The agreement just signed between some industry players and some environment groups is not an enforceable, done deal by any stretch of the imagination. The fact that both sides say they have mixed feelings about putting pen to paper only reflects the real world outside the cloisters of their two-year negotiations.
On one side, industry groups, business, private foresters, farmers and the now dominant Tasmanian Liberal Party (43% support against Labor’s 20%) are vehemently against the agreement, as it has been explained this morning by chief industry negotiator Terry Edwards, chief executive of the Forest Industries Association of Tasmania.
On the other, The Wilderness Society, the Australian Conservation Foundation and Environment Tasmania may have signed up, but other environmental groups have not. They include those still active in the forests; Still Wild Still Threatened, the Huon Valley Environment Centre and, most notably, Markets for Change, which specialises in bagging Tasmanian forestry practices in the state’s overseas timber and paper markets. This week Markets for Change appointed Bob Brown to its board and former Tasmanian Greens’ leader Peg Putt as its chief executive. Peace?
The Wildos, ACF and Environment Tasmania all concede they cannot speak for the groups like Markets for Change. In this microcosm of environmental politics we see the continuing evolution of the green, the light green and the dark green, the realists and the fundamentalists. We are still trying to work out where the political arm, the Tasmanian Greens, sits in the spectrum — maybe even further to the Left. Current Greens leader Nick McKim categorises those who continue to protest in the Tasmanian forests, throughout the peace talks, as heroes akin to Nelson Mandela and Mahatma Gandhi.
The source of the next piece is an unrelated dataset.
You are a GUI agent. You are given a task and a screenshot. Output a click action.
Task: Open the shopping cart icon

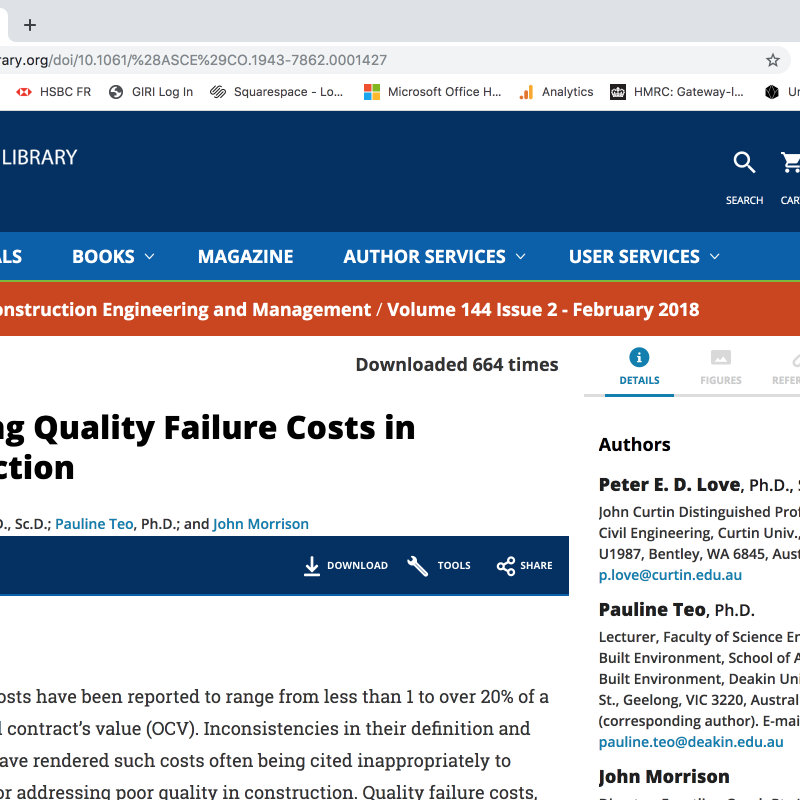[790, 163]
The key elements of the agreement are 395,200 hectares of forests into immediate reserves, another 108,813 ha included in March 2015 if everyone behaves themselves and an annual cap on high quality sawlog production of 137,000 cubic metres, down from 348,000 cubic metres.
At the time of writing it was expected the Giddings Labor government would introduce enabling legislation into the House of Assembly today with a view to qualifying for a grab-bag of federal money to diversify regional economies and compensate workers, contractors and sawmillers.
The state’s Upper House, the Legislative Council (which is dominated by independents), will baulk at rushing its consideration until perhaps the beginning of next year. It is far from certain the independent MPs in the Legislative Council will support it. Industry that is opposed to the deal and private foresters will mount an intensive lobbying campaign to have the deal rejected.
In that lobbying Terry Edwards will find his words today coming back to haunt him: his “mixed feelings” about the concessions that he has had to make; “sacrificed access” to the forests, “more job losses”; his declaration that FIAT signed the deal because it was time for the war to cease.
The terms of the armistice have to stand the test of time, not the need for hostilities to end. The legacy of any legislated agreement will not only be the extent of timber resources available to future players. It raises fundamental issues about the management of a greatly enlarged forest reserve in a state half of whose land mass is already in reserves.
Chief among those issues is fire management. Forests in national parks and the Tasmanian Wilderness World Heritage Area cannot be managed to minimise their susceptibility to wildfire and, as 1967 showed, Tasmania is a potential tinderbox each summer.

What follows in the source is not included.